**Problem:** In the data below, count how many lines contain "Privacy" and give that number by itself.

**Dataset extract:**
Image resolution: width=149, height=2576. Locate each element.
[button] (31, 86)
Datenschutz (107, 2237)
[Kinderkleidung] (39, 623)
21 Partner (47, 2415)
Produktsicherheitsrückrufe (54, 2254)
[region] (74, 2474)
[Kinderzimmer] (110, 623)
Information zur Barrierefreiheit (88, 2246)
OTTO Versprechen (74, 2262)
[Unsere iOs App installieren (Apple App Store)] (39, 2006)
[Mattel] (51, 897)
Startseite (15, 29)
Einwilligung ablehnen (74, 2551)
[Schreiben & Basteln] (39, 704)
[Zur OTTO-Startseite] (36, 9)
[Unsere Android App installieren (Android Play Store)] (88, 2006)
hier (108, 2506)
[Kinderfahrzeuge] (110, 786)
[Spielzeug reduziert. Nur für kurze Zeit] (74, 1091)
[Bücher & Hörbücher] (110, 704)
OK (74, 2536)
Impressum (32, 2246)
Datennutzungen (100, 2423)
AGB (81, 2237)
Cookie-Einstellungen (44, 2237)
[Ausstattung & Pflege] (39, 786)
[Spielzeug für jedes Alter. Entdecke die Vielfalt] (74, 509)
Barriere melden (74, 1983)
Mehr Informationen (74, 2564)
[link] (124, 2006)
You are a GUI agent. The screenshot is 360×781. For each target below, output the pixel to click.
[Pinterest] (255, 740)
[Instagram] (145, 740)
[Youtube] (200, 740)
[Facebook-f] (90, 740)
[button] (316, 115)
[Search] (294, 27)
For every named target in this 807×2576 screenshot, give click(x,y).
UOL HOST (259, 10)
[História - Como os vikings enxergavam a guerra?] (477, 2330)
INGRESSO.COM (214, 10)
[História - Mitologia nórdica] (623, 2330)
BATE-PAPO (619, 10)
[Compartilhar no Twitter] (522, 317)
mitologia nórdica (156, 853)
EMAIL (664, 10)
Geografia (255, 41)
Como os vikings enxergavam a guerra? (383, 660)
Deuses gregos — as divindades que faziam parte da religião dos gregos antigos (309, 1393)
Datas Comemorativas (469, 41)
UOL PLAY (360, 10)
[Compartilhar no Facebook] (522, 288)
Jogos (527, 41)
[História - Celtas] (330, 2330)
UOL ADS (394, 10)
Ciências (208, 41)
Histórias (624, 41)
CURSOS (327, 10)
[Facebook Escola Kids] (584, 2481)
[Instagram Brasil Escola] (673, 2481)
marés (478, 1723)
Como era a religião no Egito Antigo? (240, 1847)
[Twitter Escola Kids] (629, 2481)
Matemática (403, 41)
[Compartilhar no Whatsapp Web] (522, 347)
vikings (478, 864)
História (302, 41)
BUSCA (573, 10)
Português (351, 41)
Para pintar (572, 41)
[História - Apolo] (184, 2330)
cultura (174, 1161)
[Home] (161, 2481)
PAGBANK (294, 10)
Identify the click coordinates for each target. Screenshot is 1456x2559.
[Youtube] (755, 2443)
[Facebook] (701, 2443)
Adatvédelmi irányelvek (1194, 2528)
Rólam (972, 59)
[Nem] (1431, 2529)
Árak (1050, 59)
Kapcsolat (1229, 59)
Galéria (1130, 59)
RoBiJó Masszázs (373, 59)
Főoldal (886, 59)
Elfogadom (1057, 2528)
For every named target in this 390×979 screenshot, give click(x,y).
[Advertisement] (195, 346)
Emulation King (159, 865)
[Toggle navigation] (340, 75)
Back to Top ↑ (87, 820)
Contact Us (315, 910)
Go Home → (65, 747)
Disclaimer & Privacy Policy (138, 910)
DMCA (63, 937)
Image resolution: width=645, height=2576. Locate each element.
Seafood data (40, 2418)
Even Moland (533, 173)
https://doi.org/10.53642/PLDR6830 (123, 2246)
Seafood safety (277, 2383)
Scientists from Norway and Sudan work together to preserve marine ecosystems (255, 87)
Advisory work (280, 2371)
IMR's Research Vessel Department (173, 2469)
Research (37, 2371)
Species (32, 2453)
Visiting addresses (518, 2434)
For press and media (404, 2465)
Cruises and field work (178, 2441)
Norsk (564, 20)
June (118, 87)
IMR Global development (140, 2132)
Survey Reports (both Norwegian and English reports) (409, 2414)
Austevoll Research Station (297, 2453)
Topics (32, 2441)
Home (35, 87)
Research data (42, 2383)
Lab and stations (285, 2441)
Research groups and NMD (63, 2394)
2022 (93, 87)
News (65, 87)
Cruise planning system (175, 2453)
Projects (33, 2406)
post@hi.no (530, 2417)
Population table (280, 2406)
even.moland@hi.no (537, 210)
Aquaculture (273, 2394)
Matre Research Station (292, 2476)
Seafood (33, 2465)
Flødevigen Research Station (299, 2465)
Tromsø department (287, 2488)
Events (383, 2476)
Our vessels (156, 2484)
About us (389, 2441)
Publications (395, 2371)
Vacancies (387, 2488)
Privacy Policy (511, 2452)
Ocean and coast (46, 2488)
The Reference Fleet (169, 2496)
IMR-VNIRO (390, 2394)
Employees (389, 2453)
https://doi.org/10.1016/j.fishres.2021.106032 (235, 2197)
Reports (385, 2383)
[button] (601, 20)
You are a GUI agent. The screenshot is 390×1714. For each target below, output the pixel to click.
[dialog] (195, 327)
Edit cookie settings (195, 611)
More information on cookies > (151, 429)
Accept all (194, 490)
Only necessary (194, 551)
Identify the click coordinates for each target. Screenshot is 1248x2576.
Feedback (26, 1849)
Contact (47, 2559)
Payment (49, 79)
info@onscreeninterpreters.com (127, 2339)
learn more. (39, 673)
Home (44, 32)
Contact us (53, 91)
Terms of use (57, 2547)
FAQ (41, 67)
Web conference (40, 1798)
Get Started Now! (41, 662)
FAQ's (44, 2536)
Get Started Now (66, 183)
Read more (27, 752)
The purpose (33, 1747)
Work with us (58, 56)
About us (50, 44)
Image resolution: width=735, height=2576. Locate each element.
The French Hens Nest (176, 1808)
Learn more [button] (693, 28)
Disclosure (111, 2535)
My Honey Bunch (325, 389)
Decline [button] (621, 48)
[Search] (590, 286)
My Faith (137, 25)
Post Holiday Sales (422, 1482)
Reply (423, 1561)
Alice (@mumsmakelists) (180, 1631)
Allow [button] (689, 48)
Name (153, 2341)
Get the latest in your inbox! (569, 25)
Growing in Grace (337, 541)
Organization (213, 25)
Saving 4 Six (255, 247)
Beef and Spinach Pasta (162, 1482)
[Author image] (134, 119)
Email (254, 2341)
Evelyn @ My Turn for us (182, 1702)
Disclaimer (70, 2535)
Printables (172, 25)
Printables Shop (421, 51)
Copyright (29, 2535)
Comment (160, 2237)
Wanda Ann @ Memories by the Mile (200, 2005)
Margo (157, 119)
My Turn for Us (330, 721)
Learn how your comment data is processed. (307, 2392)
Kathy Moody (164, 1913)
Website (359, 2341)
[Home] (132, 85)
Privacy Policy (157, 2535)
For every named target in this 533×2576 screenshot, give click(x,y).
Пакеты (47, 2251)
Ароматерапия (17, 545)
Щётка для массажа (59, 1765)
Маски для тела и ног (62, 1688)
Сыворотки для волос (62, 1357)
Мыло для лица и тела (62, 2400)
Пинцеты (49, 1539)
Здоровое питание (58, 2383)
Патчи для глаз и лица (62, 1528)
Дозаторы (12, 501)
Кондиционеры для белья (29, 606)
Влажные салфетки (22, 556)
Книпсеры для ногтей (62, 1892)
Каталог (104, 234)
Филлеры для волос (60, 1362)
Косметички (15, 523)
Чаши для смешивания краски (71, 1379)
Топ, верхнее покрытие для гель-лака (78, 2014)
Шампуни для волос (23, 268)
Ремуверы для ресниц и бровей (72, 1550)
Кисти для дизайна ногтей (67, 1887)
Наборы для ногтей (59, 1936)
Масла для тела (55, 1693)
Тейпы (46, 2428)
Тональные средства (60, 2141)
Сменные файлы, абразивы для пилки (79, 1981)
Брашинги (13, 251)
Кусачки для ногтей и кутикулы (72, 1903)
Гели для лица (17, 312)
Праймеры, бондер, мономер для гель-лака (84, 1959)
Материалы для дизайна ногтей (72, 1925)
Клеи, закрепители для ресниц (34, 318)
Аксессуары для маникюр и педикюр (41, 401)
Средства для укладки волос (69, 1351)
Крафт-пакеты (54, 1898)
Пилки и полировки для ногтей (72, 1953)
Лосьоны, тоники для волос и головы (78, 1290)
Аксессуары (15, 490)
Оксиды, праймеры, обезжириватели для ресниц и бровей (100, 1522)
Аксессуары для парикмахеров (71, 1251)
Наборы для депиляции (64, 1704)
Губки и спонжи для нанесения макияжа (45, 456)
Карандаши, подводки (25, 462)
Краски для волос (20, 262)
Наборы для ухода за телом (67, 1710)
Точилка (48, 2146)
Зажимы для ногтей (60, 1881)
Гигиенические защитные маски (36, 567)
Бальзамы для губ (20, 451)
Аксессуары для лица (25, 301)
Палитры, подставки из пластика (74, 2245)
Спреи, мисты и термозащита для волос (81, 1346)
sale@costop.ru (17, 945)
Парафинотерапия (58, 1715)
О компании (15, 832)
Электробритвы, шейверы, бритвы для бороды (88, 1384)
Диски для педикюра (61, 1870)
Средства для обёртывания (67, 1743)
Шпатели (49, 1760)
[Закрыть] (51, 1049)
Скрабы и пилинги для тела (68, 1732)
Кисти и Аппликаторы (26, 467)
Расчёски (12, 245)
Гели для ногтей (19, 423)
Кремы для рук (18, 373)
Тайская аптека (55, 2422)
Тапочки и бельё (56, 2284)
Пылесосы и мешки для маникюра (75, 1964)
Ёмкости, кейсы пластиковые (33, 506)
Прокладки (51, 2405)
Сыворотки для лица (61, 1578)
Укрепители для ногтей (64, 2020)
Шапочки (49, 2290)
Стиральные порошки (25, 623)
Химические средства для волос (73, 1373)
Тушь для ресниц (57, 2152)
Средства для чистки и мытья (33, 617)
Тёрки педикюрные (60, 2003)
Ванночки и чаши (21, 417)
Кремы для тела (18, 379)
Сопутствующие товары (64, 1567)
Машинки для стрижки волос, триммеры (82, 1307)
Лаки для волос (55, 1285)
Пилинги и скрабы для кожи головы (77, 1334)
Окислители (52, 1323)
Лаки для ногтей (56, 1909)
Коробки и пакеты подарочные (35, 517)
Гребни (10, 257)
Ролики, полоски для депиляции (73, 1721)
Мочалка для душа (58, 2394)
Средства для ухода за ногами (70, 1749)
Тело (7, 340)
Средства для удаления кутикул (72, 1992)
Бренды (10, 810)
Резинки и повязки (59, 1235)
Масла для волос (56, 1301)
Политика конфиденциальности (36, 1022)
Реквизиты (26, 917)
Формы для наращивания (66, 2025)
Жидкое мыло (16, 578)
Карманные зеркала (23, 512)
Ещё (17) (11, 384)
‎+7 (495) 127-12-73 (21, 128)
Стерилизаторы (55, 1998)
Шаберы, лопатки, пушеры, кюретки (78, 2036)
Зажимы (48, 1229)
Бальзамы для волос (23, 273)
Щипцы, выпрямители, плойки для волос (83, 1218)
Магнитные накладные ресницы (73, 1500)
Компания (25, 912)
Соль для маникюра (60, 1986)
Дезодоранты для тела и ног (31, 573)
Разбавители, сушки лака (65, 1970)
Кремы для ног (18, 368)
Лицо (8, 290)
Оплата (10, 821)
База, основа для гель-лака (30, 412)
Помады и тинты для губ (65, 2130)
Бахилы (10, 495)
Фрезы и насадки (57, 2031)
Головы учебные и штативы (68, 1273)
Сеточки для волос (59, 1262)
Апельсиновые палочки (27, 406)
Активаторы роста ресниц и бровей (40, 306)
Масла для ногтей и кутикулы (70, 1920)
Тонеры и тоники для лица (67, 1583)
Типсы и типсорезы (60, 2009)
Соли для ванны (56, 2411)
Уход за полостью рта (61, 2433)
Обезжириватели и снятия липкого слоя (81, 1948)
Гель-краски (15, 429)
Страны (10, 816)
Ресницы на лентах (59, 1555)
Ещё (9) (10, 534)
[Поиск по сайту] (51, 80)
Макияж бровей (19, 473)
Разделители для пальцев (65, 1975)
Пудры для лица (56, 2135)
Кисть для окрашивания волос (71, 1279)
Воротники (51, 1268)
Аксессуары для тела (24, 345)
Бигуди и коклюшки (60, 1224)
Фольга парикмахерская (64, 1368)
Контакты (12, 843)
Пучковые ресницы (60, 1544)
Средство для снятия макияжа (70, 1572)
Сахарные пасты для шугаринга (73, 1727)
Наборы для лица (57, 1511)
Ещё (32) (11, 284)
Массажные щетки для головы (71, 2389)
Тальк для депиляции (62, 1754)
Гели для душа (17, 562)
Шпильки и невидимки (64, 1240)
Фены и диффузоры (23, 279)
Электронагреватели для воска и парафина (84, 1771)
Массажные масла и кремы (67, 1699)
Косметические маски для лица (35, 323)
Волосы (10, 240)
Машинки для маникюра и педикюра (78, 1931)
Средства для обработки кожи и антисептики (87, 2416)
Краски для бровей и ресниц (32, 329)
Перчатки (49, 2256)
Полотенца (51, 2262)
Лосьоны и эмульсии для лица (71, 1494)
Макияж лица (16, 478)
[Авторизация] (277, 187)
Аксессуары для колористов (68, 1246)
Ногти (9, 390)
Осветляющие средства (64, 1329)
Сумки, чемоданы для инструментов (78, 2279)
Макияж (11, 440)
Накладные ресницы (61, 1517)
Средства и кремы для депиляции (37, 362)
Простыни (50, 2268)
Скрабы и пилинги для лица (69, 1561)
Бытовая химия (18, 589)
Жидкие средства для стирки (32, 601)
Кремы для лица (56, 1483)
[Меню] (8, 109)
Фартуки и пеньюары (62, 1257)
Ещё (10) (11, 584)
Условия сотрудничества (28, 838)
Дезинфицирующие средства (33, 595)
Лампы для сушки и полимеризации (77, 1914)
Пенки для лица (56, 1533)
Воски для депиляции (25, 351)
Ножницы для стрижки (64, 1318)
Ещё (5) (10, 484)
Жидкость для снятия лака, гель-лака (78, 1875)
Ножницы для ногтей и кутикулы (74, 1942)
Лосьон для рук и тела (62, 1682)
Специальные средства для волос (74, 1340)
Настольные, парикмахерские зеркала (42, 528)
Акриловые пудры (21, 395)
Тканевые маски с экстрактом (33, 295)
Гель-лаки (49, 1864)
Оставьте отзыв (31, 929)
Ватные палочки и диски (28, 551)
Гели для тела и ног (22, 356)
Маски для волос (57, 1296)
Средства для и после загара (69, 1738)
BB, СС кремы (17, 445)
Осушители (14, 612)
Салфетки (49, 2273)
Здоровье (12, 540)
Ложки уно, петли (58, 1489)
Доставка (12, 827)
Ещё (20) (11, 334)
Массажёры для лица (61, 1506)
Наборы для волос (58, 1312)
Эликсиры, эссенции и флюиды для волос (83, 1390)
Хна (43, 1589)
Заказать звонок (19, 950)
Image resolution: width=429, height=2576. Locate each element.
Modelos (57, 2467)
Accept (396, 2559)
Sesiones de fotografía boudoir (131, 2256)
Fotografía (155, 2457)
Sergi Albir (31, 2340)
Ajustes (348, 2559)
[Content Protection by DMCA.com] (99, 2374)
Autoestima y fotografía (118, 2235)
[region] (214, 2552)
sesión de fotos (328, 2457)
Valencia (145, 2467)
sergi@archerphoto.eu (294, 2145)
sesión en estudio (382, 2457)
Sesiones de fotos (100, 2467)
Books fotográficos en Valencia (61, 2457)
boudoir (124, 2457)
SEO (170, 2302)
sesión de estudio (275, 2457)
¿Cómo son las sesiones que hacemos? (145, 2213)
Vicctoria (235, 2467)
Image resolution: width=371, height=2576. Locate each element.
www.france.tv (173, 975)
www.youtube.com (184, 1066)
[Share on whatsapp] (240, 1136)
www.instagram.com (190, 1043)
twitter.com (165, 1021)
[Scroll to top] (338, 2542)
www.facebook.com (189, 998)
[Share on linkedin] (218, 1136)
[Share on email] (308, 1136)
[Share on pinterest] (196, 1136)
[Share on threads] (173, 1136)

**Your response:** 3